The fact that this loss of belief coincides with an increasingly polarized and caustic national political conversation is more than just circumstance. In many people, religion has given way to a woke ideology, a form of religion itself, that encourages resentment and hatred of others for their wealth, their race, and their religious or political beliefs.

This replacement of traditional religion with a much darker religion — that excludes redemption — means people are no longer having a real political conversation. Discussions are no longer about policy because too many people now reject what were basic shared values less than a decade ago. For example, it is now debated whether it is OK to mutilate or sexualize children in the name of an ideology.

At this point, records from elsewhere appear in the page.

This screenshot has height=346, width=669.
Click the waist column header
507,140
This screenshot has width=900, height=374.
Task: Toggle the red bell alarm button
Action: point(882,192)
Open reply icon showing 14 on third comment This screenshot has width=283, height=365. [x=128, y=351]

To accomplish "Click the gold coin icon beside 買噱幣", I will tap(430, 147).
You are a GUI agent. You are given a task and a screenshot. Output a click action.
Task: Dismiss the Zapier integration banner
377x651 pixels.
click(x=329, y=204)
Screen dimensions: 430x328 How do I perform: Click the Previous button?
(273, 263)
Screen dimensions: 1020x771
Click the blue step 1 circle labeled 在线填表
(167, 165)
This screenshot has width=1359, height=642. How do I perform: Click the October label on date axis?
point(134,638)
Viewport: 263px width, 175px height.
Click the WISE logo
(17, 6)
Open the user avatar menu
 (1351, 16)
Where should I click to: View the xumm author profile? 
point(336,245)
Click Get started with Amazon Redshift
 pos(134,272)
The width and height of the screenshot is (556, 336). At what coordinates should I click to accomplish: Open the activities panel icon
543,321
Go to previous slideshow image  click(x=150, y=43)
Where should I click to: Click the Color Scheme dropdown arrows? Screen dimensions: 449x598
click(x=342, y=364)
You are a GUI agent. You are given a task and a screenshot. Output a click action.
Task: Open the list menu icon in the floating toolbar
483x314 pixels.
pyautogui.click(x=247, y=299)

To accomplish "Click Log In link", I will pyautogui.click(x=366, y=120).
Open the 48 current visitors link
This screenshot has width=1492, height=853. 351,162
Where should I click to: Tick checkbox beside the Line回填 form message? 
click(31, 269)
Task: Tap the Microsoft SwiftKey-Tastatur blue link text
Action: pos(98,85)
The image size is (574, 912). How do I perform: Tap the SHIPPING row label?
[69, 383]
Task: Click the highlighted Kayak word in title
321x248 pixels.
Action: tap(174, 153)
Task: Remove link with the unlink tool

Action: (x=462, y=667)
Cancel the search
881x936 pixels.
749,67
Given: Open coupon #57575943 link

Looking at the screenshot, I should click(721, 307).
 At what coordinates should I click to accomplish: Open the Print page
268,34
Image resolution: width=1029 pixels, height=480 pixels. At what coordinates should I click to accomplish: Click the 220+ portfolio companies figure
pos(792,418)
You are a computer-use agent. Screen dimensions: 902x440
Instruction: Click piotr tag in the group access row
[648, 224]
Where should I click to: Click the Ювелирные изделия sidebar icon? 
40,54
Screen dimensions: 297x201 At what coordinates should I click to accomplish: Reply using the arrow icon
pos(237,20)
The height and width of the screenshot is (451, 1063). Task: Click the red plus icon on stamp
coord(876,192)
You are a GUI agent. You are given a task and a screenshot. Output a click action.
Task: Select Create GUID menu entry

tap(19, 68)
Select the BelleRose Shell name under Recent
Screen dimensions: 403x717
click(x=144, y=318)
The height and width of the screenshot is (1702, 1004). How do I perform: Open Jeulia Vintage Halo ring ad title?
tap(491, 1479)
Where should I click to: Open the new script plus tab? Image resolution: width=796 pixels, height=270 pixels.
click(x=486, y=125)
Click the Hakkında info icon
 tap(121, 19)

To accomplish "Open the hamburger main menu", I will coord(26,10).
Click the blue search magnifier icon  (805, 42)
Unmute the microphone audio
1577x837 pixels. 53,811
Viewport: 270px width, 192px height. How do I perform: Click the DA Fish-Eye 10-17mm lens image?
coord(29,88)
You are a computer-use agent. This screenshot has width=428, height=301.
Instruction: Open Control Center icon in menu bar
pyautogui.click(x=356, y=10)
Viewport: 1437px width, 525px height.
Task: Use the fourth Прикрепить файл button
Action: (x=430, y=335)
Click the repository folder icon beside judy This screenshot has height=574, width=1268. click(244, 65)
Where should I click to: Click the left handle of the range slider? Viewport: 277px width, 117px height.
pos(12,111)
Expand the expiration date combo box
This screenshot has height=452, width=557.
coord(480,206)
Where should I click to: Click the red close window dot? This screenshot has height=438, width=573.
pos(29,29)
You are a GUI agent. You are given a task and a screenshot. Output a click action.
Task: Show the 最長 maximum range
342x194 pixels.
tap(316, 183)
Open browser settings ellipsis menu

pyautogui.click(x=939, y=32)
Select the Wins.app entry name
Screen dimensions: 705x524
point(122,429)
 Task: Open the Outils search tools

It is a feature not a bug of toxic ideologies that their adherents seek to exacerbate racial tensions rather than ameliorate them; to get in people’s faces, drive them out of restaurants, give them no peace and no quarter until they submit. This tactic of relentless politicization, because it appears to be effective in the short term, has been adopted more broadly on both sides of the political divide. This has made civility rare.

For all the damage that unbelief does to society’s fabric, God’s existence does not depend upon anyone’s belief in him. It shines through in the objective truths to which every human heart has access, particularly regarding what is right and wrong in the treatment of other people. So the basis for common ground is always there, but the voluntary dimming of so many consciences makes it increasingly difficult for the light to shine through.

Even in its most diluted form, devoid of religious content, Christmas is supposed to generate feelings of respect and kindness for others — the impulse to treat others as they would wish to be treated. Indeed, this impulse is one originating in the Golden Rule that Jesus later propounded as an adult. Where the world says to treat friends well and enemies poorly, and to take revenge on those who have wronged you, the child born on this day taught that vengeance belongs only to God. You, on the other hand, are born for something better: to love your enemies, to forgive offenses from the bottom of your heart, to bless those who curse you, and to love others not just as you love yourself but as he loves you.

A return to shared ideals and the possibility of civility in disagreement — this is the miracle Americans are left looking for on this Christmas Day.